◆ Extrait du texte:
>>

Castorama y dévoile un nouveau concept complètement « modernisé et revitalisé », en mode test and learn. « Nous le faisons avec humilité, certains points seront certainement à améliorer, explique le directeur général. Nous allons prendre en compte les retours de nos clients, déjà très positifs. »

La première chose qui interpelle lors de la visite de ce premier Castorama en France, mais toujours dans le Top 5 en chiffre d’affaires, c’est sa superficie : 14 500 mètres carrés dont 9 000 de surface de vente. On imagine bien l’enjeu de moderniser un parc de 92 magasins (et trois en format Express), dans un contexte de digitalisation avec l’arrivée, ces dernières années, de pure players dans le secteur. Et cette volonté comme d’autres de faire du magasin un lieu d’accompagnement, d’inspiration, d’expériences et de destination.

Si l’investissement reste confidentiel, Franck Moreno précise que dix magasins ont été transformés, et l’objectif est de déployer le concept dans une cinquantaine d’entre eux dans les trois prochaines années.

Un magasin complètement remodelé

Dans le magasin d’Englos, les travaux ont duré pendant six mois et sans fermeture. « Nous avons complètement retourné le point de vente et remodelé le parcours client », indique Catherine Poncin, directrice des concepts.

Premier changement dès le sas d’entrée, où Castorama investit dans le marketing olfactif, un choix qui peut paraître étonnant pour une enseigne de bricolage, avec une odeur de figuier végétal. Le visiteur aperçoit directement la zone dédiée aux services et à l’accueil client, le côté inspirationnel, avec huit modèles de cuisine exposés en face de lui complétés par le sol et la peinture, où Castorama démontre son expertise dans l’accompagnement avec la possibilité d’être conseillé dans ses projets (avec ou sans rendez-vous). Et sur la droite, l’espace de retrait des marchandises et retour de produits.

« Quand le client entre dans le magasin, il doit ressentir qu’il est pris en charge du début à la fin, explique Nathalie Lacressonnière, directrice régionale Nord de Castorama. Le consommateur ne vient plus aujourd’hui dans nos magasins en recherchant un produit. Il a besoin d'être rassuré et accompagné dans son projet, en lui apportant expertise et conseils. Et savoir que nous avons une solution adaptée à ses besoins. »

Un corner de rénovation énergétique

150 collaborateurs travaillent dans le magasin. Au global, plus de 400 heures de formation ont été dispensées aux conseilleurs : rénovation énergétique, accompagnement et vente de projets, ainsi que les enjeux environnementaux.

<<

◆ Extrait de données:
>>

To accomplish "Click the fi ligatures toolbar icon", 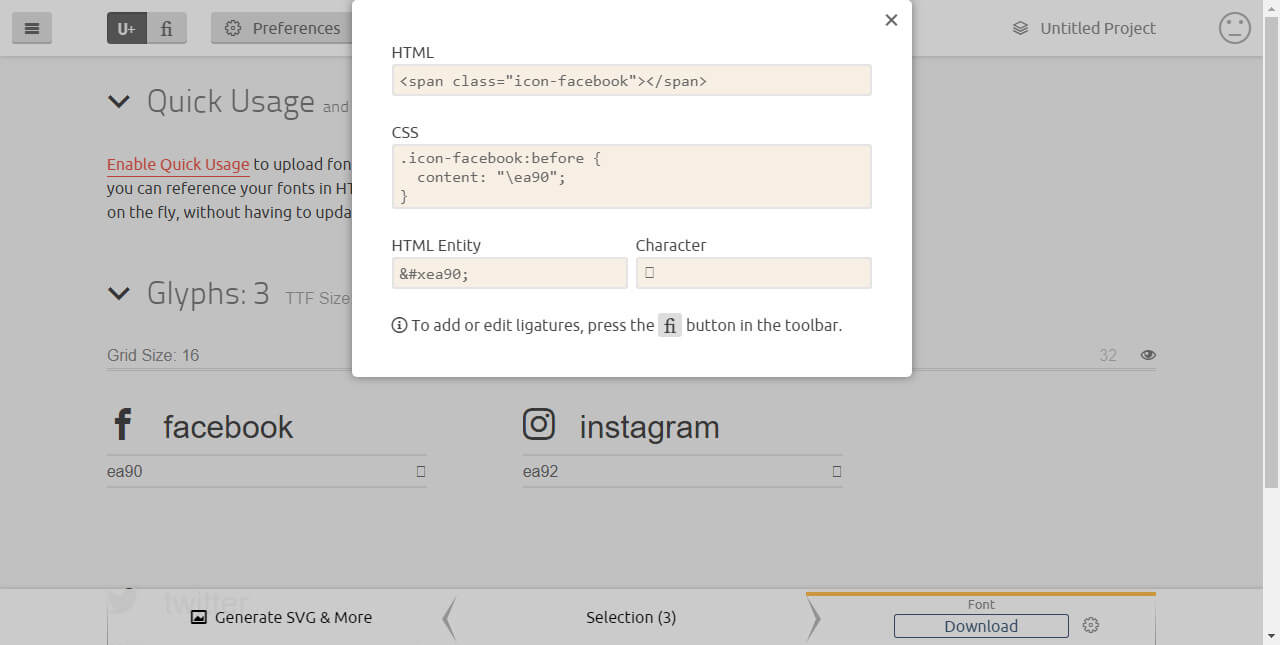I will 166,28.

<<

◆ Consigne écrite: D'après le texte sur Castorama, quel genre de lieu veut-on faire du magasin ? Donnez tous les termes énumérés.

◆ Résultat de l'exercice: Un lieu d'accompagnement, d'inspiration, d'expériences et de destination.